-- Assignment --
Please give back, word for word, only the lines starting at the one containing "You are a GUI" and ending at the one containing "Эффективный и безопасный" within the material below.

-- Supplied data --

________

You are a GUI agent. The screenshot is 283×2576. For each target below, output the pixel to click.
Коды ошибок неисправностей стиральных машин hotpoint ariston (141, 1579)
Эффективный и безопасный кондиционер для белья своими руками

________

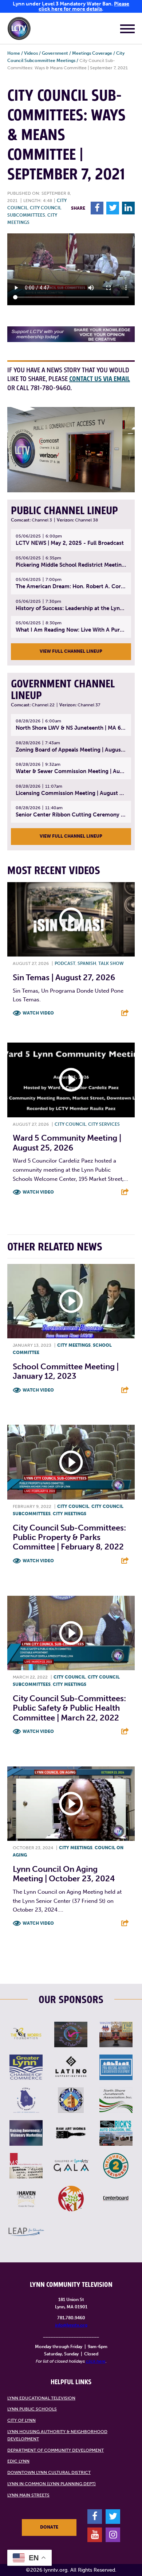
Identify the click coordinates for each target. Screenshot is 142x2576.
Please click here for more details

________

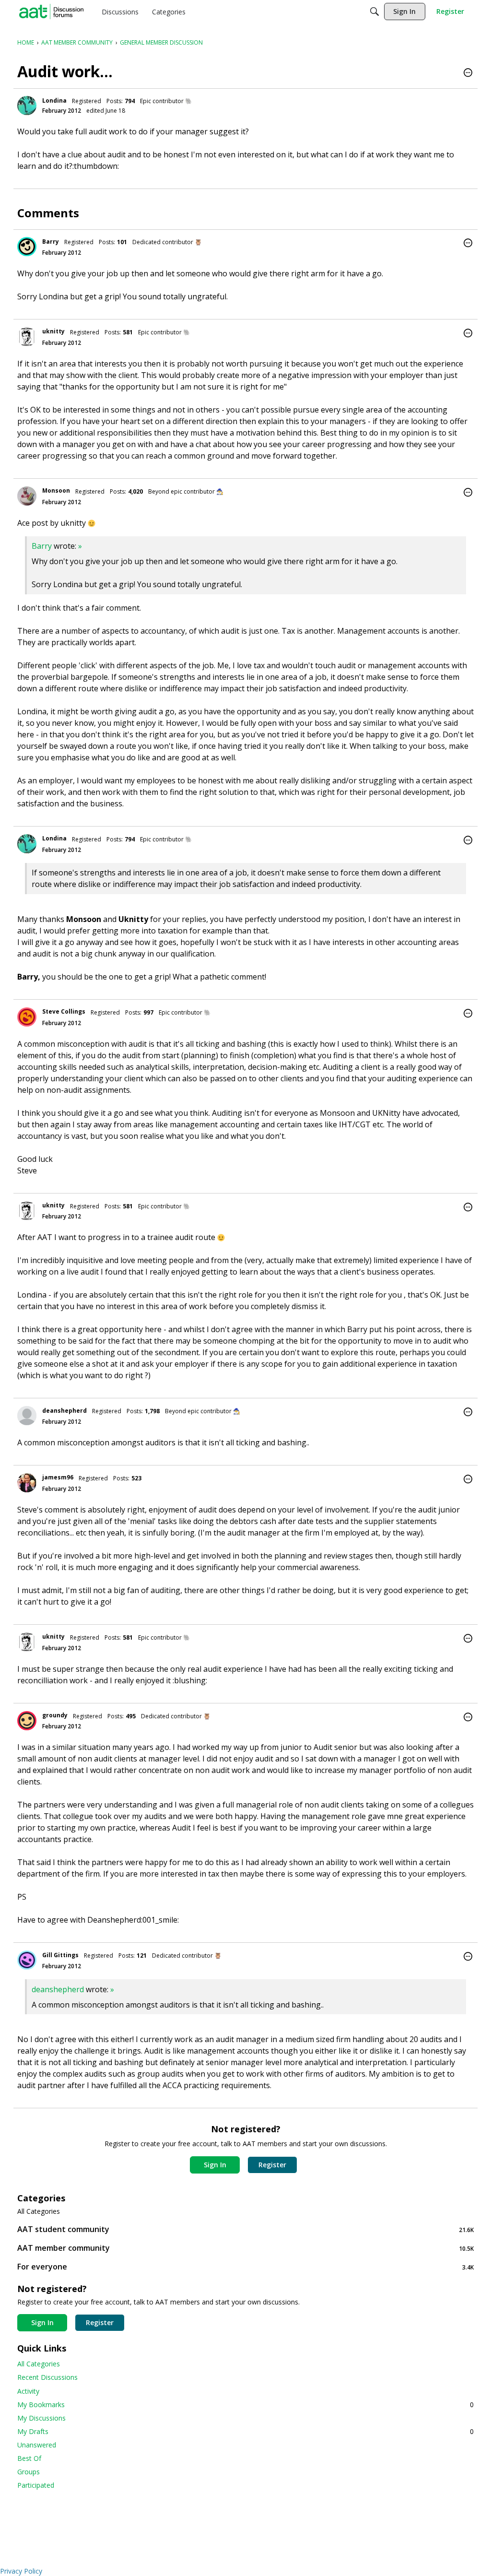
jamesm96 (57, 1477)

________

-- Exercise result --
You are a GUI agent. The screenshot is 283×2576. For each target below, output the pixel to click.
Коды ошибок неисправностей стиральных машин hotpoint ariston (141, 1579)
Эффективный и безопасный кондиционер для белья своими руками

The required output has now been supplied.